Written exercise A - In the post about a Linux CD distro pack, for how many years does the writer say they have been fighting Windows?

Extracted text -
Yea, like that there.
I must have missed the Windows open source thingys.
Ok, with boot from CD option, how are you going to reconfigure your
settings?
Or are you expecting to run from a CD-RW?
Maybe a diskette app that rewrites specific files?
On the CD Distro Pack, I have found that when configuring Web/E-mail Servers
and such that part of the instructions include downloading some package
and/or dependant package. I would like these to be part of the CD with
specific NEWBIE instructions on how to setup basic functional
configurations.
(trying to setup e-mail on my Suse box makes me cry. I have VERY bad
instructions.)
On the Windows apps, I hate to admit it, but I'm more comfortable exploring
a new package on a windows box.
I do a lot on my Linux box, but not much experimenting. I've been fighting
windows for 13 years.
I've only worked with 2 distros of Linux.
Anyway, I want to learn, and I want to help.

Written exercise B - Format the lines of the rows from the one containing "The image size is (1148, 567)." through the one containing "point(300,261)", inclusive, as a Markdown table with columns No. and Line, numbering each line and leaving out blank lines.

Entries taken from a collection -
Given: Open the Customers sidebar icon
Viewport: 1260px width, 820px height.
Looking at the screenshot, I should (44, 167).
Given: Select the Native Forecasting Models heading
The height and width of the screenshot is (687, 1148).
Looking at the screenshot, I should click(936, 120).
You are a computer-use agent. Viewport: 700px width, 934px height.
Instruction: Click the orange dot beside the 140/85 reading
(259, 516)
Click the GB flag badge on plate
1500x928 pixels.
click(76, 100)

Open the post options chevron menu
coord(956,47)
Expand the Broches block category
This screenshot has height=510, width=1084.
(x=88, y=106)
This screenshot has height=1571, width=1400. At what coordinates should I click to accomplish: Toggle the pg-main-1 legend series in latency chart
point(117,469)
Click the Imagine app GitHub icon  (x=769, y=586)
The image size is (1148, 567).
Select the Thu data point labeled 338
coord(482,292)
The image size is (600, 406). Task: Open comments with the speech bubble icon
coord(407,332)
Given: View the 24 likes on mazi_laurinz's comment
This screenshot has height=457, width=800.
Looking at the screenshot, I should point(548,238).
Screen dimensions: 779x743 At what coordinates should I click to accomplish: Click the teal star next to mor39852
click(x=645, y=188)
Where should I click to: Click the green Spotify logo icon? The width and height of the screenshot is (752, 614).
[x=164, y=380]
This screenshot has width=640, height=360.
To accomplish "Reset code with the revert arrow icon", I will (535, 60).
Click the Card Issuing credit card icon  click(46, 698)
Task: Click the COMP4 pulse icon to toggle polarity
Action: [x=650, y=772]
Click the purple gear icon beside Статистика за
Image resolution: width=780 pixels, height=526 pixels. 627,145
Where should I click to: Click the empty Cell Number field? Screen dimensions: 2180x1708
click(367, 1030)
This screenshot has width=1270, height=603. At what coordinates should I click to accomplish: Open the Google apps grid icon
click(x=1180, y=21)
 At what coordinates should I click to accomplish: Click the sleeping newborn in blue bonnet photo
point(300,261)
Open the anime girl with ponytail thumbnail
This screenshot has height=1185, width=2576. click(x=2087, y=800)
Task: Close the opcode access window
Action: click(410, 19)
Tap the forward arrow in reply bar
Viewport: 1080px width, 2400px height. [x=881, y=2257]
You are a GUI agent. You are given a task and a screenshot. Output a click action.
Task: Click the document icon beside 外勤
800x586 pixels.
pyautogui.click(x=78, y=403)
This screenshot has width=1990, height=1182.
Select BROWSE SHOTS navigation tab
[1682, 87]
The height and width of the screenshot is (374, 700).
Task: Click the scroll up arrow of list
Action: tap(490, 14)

Task solution A - 13 years.

Task solution B -
| No. | Line |
|---|---|
| 1 | The image size is (1148, 567). |
| 2 | Select the Thu data point labeled 338 |
| 3 | coord(482,292) |
| 4 | The image size is (600, 406). Task: Open comments with the speech bubble icon |
| 5 | coord(407,332) |
| 6 | Given: View the 24 likes on mazi_laurinz's comment |
| 7 | This screenshot has height=457, width=800. |
| 8 | Looking at the screenshot, I should point(548,238). |
| 9 | Screen dimensions: 779x743 At what coordinates should I click to accomplish: Click the teal star next to mor39852 |
| 10 | click(x=645, y=188) |
| 11 | Where should I click to: Click the green Spotify logo icon? The width and height of the screenshot is (752, 614). |
| 12 | [x=164, y=380] |
| 13 | This screenshot has width=640, height=360. |
| 14 | To accomplish "Reset code with the revert arrow icon", I will (535, 60). |
| 15 | Click the Card Issuing credit card icon  click(46, 698) |
| 16 | Task: Click the COMP4 pulse icon to toggle polarity |
| 17 | Action: [x=650, y=772] |
| 18 | Click the purple gear icon beside Статистика за |
| 19 | Image resolution: width=780 pixels, height=526 pixels. 627,145 |
| 20 | Where should I click to: Click the empty Cell Number field? Screen dimensions: 2180x1708 |
| 21 | click(367, 1030) |
| 22 | This screenshot has width=1270, height=603. At what coordinates should I click to accomplish: Open the Google apps grid icon |
| 23 | click(x=1180, y=21) |
| 24 |  At what coordinates should I click to accomplish: Click the sleeping newborn in blue bonnet photo |
| 25 | point(300,261) |